Kelley wrote of the experience:

"Captain (LaFramboise) engaged an Indian chief to take me in a canoe, forty or fifty miles down the Umpqua. At first the chief declined, saying, that the upper part of the river was not navigable. Finally, in view of a bountiful reward, he consented to try... At the landing, the faithful Indian received of my property, a fine horse, saddle and bridle, a salmon knife and a scarlet velvet sash, and was satisfied."

Kelley and the party arrived at the Columbia River on October 27, 1834. In Oregon, Kelley and his party were directed to leave by John McLoughlin, district chief at Fort Vancouver of the Hudson's Bay Company (HBC). At this time, the HBC was very powerful in the Northwest and Canada; Great Britain and the United States disputed over the boundary and control in the Oregon Country. Both had private companies involved in fur trading.

After Kelley had recovered, McLoughlin gave him passage in 1835 to Hawaii. From there, Kelley found a ship and sailed home to Boston.

Kelley continued to write newspaper articles and memoirs based on his trip that encouraged Americans to settle Oregon. On February 16, 1839, parts of memoirs of his Oregon trip were presented to the United States Congress in a report on the region. Kelley's report was bound with a finely engraved map, showing the "Territory of Oregon" that was "compiled in United States Bureau of Topographical Engineers from the latest authorities under the direction of Col. J. J. Abert by Washi. Hood, 1838." He petitioned Congress 1851 for reimbursement for his expenses on the 1834 trip, but was unsuccessful.

==Later years==
Kelley spent his later years in Three Rivers, Massachusetts. In 1868, he wrote A History of the Settlement of Oregon and of the Interior of Upper California, and of Persecutions and Afflictions of Forty Years' Continuance endured by the Author.
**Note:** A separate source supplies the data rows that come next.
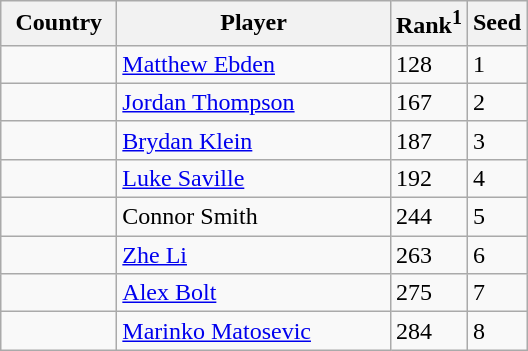
3 (496, 140)
244 (428, 217)
Rank1 (428, 24)
284 (428, 331)
192 (428, 178)
Matthew Ebden (254, 64)
6 (496, 255)
Marinko Matosevic (254, 331)
8 (496, 331)
Country (59, 24)
4 (496, 178)
Player (254, 24)
128 (428, 64)
263 (428, 255)
275 (428, 293)
2 (496, 102)
Luke Saville (254, 178)
Jordan Thompson (254, 102)
Zhe Li (254, 255)
Seed (496, 24)
Brydan Klein (254, 140)
5 (496, 217)
Connor Smith (254, 217)
167 (428, 102)
1 (496, 64)
187 (428, 140)
7 (496, 293)
Alex Bolt (254, 293)
Output the [X, Y] coordinate of the center of the cell containing the given text.  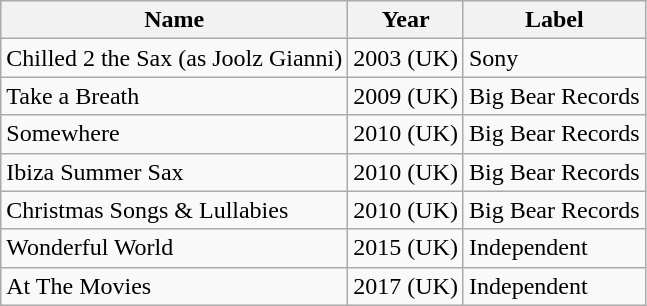
Take a Breath [174, 96]
Christmas Songs & Lullabies [174, 210]
Ibiza Summer Sax [174, 172]
Wonderful World [174, 248]
Label [554, 20]
2015 (UK) [406, 248]
2017 (UK) [406, 286]
At The Movies [174, 286]
2009 (UK) [406, 96]
Year [406, 20]
Chilled 2 the Sax (as Joolz Gianni) [174, 58]
Name [174, 20]
2003 (UK) [406, 58]
Sony [554, 58]
Somewhere [174, 134]
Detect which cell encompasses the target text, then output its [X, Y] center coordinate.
Hall Jackson Kelley died in Massachusetts on January 20, 1874, at the age of 83, He was buried in Palmer.

==Legacy and honors==
Kelley Point and Kelley Point Park, at the confluence of the Willamette and Columbia rivers in Portland, Oregon, are named for him.
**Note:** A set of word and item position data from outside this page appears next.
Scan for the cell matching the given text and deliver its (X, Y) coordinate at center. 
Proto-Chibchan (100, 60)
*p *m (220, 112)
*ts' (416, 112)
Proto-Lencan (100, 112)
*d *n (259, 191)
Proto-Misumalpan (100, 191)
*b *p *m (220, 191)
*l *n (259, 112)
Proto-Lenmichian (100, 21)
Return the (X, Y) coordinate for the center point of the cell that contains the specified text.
During the early 1830s, Kelley led a campaign to rename the Cascade Range as the "Presidents Range", with each major peak to be named after a former President of the United States. Kelley intended Mount Hood to be named "Mount Adams" in honor of John Adams. A mapmaker mistakenly placed the Mount Adams name north of Mount Hood by about 40 miles (64 km), east of Mt. St. Helens. By coincidence, there was a mountain there with no official United States name. It became known as Mount Adams, despite the failure of Kelley's plan to rename the entire range.